April 6, 2018 at 1:53 p.m.
Entertainment Column

'X Files' weird on Church


By JAMES BREIG- | Comments: 0 | Leave a comment

Although it has been on the air for several years, I have watched only one episode of "The X Files." What are the odds that, the second time I tuned in, I would be treated to a batch of irreligious hooey?

On a recent Sunday, having nothing better to do, I flipped to the Fox series about FBI agents who investigate such odd phenomena as flying saucers and vampires. This particular episode was written (poorly) and directed (badly) by David Duchovny, who stars as Agent Mulder. The segment concerned a corrupt cardinal engaged in everything from cover-up to murder, with suicide thrown in as an after-thought.

Other movies and TV shows have picked on the Church, but very rarely with such a tin ear for what's offensive -- or just plain idiotic. Take one small example: Mulder and his pal Agent Scully go to a cathedral to arrest the cardinal, who is shown celebrating Mass -- in a towering miter. It was so tall it should have had warning lights for passing jetliners.

Bones and corpses

Mulder and Scully had first gone to the cathedral to investigate why a bomb exploded in the undercroft. There, they found a corpse they identified as a long-missing activist from the '60s. They also heard about the hands of a skeleton trying to reassemble a pottery bowl. This does not astonish the duo, who are accustomed to weird behavior, even from bones.

Nor does it faze Scully, while performing the autopsy on the corpse, to have the man sit up, demand his heart back, quote Jesus in Latin and then disappear.

As muddled as the plot got (and it made no sense whatsoever), Duchovny's script was clear as a church bell when it came to casting aspersions on Catholicism. For example, did you know that you can't get a good science education in a Catholic school? This was stated as a fact that everyone knows.

Vial conversation

Of course, women religious took it in the teeth again. Scully described a quack of a nun she had in school who used to show the class a piece of wood with a nail in it and claim it was from Jesus' cross. The same nun loved to display a vial of John the Baptist's blood. Sound like your grade school experience?

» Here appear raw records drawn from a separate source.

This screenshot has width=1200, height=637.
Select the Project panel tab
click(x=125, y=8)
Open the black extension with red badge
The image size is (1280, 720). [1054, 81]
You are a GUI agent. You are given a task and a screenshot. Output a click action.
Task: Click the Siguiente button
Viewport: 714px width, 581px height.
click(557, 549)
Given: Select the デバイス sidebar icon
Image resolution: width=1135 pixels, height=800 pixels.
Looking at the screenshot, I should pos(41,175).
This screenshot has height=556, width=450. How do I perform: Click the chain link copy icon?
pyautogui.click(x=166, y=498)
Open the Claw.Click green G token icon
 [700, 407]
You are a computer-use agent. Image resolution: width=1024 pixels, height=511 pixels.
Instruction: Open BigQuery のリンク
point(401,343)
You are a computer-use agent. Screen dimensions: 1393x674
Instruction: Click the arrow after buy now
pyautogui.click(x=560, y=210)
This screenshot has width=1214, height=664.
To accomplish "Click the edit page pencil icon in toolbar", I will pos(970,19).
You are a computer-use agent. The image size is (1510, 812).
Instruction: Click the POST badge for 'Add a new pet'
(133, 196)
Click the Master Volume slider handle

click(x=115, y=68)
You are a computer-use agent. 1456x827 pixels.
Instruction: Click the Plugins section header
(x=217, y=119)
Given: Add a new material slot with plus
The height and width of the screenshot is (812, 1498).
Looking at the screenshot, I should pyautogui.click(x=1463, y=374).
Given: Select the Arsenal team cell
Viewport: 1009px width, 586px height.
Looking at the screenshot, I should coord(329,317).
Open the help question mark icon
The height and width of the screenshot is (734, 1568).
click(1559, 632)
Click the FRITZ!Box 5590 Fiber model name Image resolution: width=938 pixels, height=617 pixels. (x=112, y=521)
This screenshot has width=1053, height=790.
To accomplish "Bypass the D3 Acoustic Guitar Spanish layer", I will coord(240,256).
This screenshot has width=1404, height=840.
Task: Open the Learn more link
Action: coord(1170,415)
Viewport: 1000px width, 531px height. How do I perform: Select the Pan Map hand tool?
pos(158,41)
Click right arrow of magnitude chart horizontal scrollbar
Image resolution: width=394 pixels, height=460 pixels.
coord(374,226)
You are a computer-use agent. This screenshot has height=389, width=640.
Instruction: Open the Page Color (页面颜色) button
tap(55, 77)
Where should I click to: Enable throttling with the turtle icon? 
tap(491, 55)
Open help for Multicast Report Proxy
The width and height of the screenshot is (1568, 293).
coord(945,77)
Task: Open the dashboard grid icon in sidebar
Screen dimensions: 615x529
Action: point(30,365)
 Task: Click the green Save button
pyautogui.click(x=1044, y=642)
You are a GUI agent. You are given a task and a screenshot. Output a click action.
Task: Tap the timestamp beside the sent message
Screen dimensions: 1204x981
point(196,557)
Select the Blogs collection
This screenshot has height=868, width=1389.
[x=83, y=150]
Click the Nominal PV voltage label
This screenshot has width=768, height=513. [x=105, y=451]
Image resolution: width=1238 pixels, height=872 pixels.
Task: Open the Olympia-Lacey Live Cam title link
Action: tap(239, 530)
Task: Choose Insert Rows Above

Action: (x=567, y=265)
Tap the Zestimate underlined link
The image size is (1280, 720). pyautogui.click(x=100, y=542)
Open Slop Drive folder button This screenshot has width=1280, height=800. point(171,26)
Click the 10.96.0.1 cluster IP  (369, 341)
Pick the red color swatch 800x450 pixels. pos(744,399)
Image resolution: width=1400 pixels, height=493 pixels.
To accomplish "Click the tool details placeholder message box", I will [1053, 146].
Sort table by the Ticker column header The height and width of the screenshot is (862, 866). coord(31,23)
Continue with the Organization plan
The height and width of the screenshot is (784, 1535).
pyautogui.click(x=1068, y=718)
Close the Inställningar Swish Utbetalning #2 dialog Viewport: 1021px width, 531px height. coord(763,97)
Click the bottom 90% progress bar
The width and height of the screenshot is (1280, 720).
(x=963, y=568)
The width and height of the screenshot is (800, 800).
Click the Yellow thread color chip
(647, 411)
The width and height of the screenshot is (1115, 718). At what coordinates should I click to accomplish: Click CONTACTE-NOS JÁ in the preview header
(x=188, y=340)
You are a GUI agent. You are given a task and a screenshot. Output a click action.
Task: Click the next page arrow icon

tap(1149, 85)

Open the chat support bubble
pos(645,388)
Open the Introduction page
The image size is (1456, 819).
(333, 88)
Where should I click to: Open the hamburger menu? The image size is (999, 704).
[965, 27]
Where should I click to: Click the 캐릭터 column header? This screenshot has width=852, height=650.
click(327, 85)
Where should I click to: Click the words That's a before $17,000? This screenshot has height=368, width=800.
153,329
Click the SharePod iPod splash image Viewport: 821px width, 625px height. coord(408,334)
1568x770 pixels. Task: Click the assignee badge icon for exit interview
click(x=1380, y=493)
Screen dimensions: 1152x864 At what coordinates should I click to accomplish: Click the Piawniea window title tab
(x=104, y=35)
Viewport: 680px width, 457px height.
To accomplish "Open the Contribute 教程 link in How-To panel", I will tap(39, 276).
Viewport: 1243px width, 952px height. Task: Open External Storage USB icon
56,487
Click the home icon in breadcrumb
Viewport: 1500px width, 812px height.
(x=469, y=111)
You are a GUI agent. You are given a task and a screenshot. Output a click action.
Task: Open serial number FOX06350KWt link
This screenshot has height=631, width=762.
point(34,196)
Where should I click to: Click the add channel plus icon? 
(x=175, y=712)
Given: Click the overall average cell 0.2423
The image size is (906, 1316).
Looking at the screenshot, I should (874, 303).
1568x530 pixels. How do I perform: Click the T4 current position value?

The script implies you would have to be a ninny to believe the nun's nonsense. So how come Duchovny expected viewers to buy his own cracked premise: that the pottery bowl being glued together by the skeleton was an actual recording of Jesus raising Lazarus from the dead?

That's right. It seems that a potter was at work and sound waves from Christ's voice were imprinted on the bowl like the grooves in an LP. The cardinal had the bowl in his basement, along with a Gospel According to Mary Magdalene in which she said she and Jesus were lovers. To suppress that scandal, the cardinal had purchased the manuscript from the activist, who had forged it.

The activist, by the way, was able to rise from the autopsy table because, in his research to forge the document, he had not only learned about Jesus but had become Him.

In the end, as a postscript, we learn that the cardinal (played by Harris Yulin, a distinguished actor who should not be so desperate for work) murdered the activist and then committed suicide. Probably by smacking himself with a very large crosier, but that's just a guess.

It was a mess of a story that even magical skeletons couldn't assemble into something worth seeing. It was also packed with some really cheap shots against religion, made all the more infuriating because Duchovny is starring in a theatrical film, "Return To Me," that I encourage everyone to see. Co-written by comedian Bonnie Hunt, "Return To Me" takes religion seriously.

If Duchovny wants to try his flesh-covered hand again, he should view "Return to Me" to learn precisely where -- and how far -- he went astray.